La flor de lis es el símbolo de Florencia, está gravada en la piedra de los edificios, en las carteras y los bolsos de cuero, quiere decir eternidad. Esa eternidad inmortal, los Médicis, para ser distintos, cambiaron el lirio blanco por una flor de lis roja. La ciudad debe saber lo que somos –dijo Cosme de Medici al artista– píntalo de rojo Su lema, simbolizado por una tortuga, Festina lenta, apresúrate despacio, aparece en la piedra, hay tortugas en monumentos de la ciudad. Los alquimistas en sus blasones, cuando llegaban a la gran inspiración, el encuentro de la piedra filosofal, imprimían en sus escudos un lirio rojo que representaba el árbol de la vida, la perfección.

Andar en Florencia, sin guías turísticas, sin saber lo que ves, hace que los ojos descansen en los edificios de mármol blanco con fino ladrillo, como pasteles de nata y laminas chocolate. La arquitectura gótica renacentista es tan bonita que parece la fantasía de un mago. Casi todas las casas son amarillas, un color luminoso que significa alegría y entusiasmo. Los nombres se suceden en la cabeza: cúpula de Brunelleschi –lo primero que ves, como una anuncio de la ciudad–, el baptisterio de San Juan, la basílica de Santa María del Fiore, la plaza de la Signoria, el Palazzo Vecchio…

Las tiendas, las boutiques, los tenderetes callejeros para comprar, el deseo de los viajes, han perdido en encanto de lo exclusivo. La globalización ha transformado los escaparates y comercios en una sucesión de franquicias. En Bilbao, París, Florencia y más ciudades europeas, encontrará otra Zara y otro Massimo Dutti. El mundo ha cambiado y es curioso que este cambio se deba a la caída del muro de Berlín. La desaparición del bloque comunista trajo a nuestra vida y nuestro diccionario una nueva palabra: globalización. Se creó en 1995 la Organización Mundial de Comercio (OMC) y la trasformación del planeta fue rapidísima, con el veloz crecimiento informático, el desarrollo de la ciencia y la tecnología. Al desaparecer las fronteras, el movimiento de turistas y empresas se desplaza con celeridad. Las aerolíneas de bajo coste hacen posible que los viajes sean más baratos. Se multiplican las ventas por internet y pocas cosas son imposibles.

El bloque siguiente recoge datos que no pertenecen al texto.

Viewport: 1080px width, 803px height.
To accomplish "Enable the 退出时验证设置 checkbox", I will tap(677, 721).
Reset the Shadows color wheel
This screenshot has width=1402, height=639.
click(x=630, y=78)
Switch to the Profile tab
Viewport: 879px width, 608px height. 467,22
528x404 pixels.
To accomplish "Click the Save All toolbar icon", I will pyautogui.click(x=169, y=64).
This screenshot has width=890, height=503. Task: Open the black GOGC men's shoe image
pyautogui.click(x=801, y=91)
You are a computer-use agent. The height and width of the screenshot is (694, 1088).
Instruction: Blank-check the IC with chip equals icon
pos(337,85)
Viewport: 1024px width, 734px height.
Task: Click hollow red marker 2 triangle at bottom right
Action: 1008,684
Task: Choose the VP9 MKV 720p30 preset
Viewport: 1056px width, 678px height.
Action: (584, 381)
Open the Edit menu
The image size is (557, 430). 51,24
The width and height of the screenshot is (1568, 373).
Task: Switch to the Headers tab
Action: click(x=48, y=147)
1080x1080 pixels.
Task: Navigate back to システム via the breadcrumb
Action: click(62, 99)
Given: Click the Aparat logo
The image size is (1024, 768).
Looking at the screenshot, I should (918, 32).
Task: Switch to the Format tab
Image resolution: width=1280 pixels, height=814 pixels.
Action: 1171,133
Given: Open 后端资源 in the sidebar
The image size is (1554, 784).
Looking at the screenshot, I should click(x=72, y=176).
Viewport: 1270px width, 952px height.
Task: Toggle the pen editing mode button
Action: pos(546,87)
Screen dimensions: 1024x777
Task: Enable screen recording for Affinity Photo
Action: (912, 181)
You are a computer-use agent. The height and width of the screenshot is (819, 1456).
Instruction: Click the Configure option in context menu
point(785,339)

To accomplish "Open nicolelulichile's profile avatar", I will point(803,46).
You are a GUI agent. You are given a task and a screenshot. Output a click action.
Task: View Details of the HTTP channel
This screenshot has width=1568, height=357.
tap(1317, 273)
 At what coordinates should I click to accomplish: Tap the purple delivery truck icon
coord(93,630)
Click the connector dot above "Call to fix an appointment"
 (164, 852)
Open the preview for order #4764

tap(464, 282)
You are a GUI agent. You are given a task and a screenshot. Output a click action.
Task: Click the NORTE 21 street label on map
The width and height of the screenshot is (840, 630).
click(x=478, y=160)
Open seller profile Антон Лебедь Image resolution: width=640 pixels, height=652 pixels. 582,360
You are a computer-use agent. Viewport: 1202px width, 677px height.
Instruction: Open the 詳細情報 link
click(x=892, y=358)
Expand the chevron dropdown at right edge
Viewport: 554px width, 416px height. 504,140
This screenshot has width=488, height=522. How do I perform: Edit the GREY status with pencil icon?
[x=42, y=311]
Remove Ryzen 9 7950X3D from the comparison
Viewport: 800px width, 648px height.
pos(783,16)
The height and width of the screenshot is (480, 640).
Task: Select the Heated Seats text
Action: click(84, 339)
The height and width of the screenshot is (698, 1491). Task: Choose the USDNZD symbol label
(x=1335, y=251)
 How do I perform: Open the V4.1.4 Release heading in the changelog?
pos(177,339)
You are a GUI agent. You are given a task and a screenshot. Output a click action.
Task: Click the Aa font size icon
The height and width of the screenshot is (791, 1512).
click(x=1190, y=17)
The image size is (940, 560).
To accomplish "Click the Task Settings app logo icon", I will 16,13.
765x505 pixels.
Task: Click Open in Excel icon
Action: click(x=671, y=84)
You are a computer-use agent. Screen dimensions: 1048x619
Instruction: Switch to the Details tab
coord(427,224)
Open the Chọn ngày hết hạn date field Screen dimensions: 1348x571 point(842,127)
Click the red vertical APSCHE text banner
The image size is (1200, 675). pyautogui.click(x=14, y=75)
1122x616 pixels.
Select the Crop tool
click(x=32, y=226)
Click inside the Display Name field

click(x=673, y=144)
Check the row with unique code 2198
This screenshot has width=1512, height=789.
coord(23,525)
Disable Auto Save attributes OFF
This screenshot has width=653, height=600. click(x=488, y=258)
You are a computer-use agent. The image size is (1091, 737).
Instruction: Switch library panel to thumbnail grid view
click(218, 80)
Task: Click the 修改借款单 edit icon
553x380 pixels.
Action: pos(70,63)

Antes de los terremotos, en Santorini, los turistas, apretujados como latas de sardina, tenían que guardar cola para ver la puesta de sol. En Florencia, también, hay que esperar en una larga fila para entrar en la Perfumería de Santa María de la Nouvelle, el primer establecimiento del mundo, fundado en 1221, dedicado a colonias, cremas y velas. Visita obligada, aunque no compre ni una pastilla de jabón. La globalización, como una interminable baba de caracol, hace posible que todos podamos llegar a países lejanos. Antiguamente, para llegar a Nueva York, había que ir en barco y pasar mas de 20 días en el mar. Hoy se llega en unas horas y cada vez a mejor precio.

Lo especial no existe pero Florencia sigue existiendo.